Smoked Oak vs Dark Lead Colour
Where Smoked Oak belongs to Jotun's range, Dark Lead Colour is a Little Greene color. Smoked Oak reads as greige-grey, while Dark Lead Colour reads as grey — two distinct hue families, not close cousins. They have nearly identical light reflectance values (13 vs 15), so they'll read as similarly Dark in most lighting conditions. Smoked Oak runs warm while Dark Lead Colour is decidedly red, which means they'll respond very differently to warm vs cool light sources. The ΔE 5.2 gap is real but not dramatic — close enough to use together, distinct enough to matter as a choice. Below you'll find 2 real-room photo comparisons where both colors appear side by side, plus 5 simulated room previews.
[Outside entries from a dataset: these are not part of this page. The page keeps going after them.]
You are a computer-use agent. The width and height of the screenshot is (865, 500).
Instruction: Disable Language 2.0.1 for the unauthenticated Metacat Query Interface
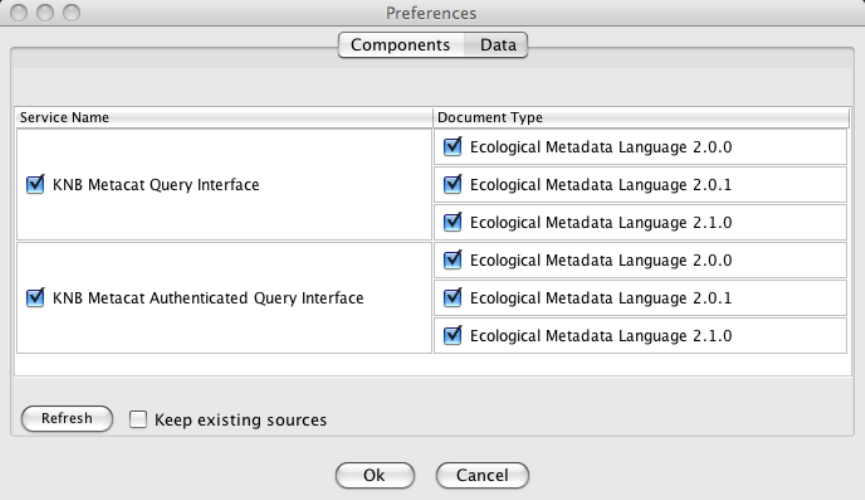pyautogui.click(x=453, y=184)
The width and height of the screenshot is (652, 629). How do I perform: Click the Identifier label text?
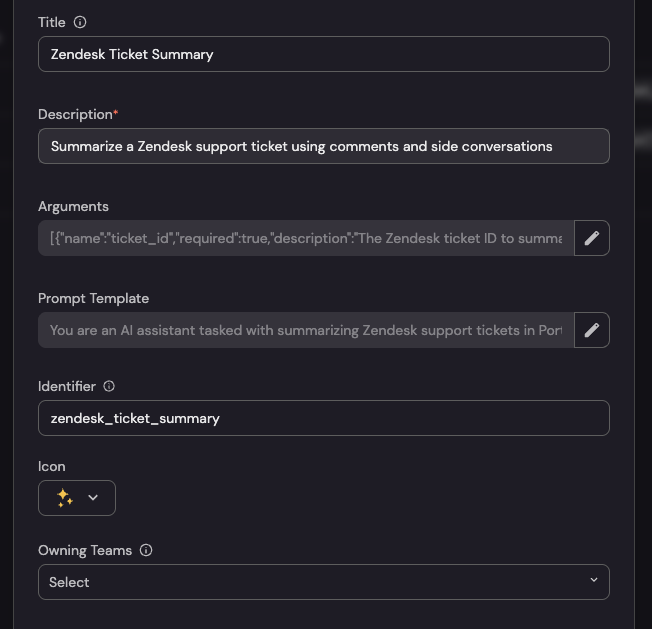[x=67, y=386]
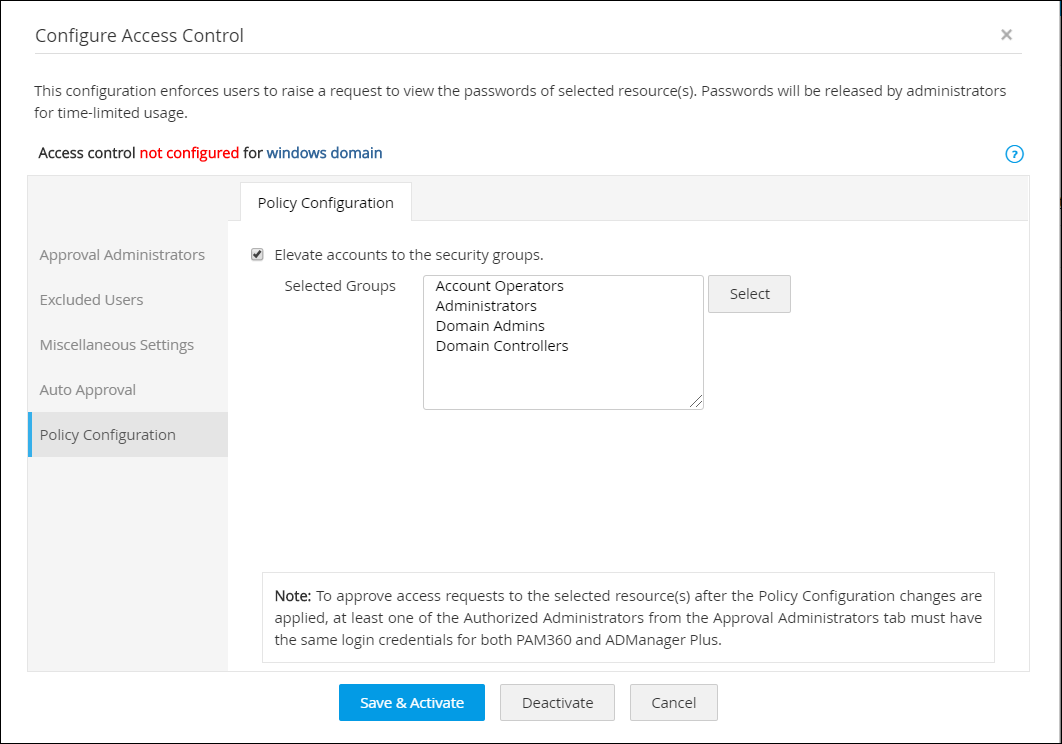The image size is (1062, 744).
Task: Go to the Excluded Users section
Action: 91,299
Smoked Oak vs Dark Lead Colour in Real Spaces
2 real rooms side by side. Smoked Oak and Dark Lead Colour are close enough that the difference can be hard to judge from a chip alone — these photos show how each reads at scale, across different spaces and lighting conditions.
Living Room
In a living room, color works across both daylight and evening light — the same wall can read very differently at noon and at 8pm. The temperature contrast between Smoked Oak and Dark Lead Colour is what sets these apart most in this context.
Bedroom
The context that matters most in a bedroom is how a color reads under a bedside lamp at night, not under noon daylight. Smoked Oak brings more warmth to the space, while Dark Lead Colour keeps things cooler and crisper.
Color Details
Smoked Oak vs Dark Lead Colour Simulated Comparison
5 simulated room previews — drag the slider on each to see Smoked Oak on one side and Dark Lead Colour on the other.
Digital color is approximate. These simulations are generated from the manufacturer's hex values and overlaid on grayscale room photos — your screen's calibration, brightness, and viewing angle all affect how they render. Before committing to either color, test physical samples in your own space under the light you actually live with.
More Smoked Oak comparisons
See how Smoked Oak stacks up against other well-photographed colors across different brands and tones.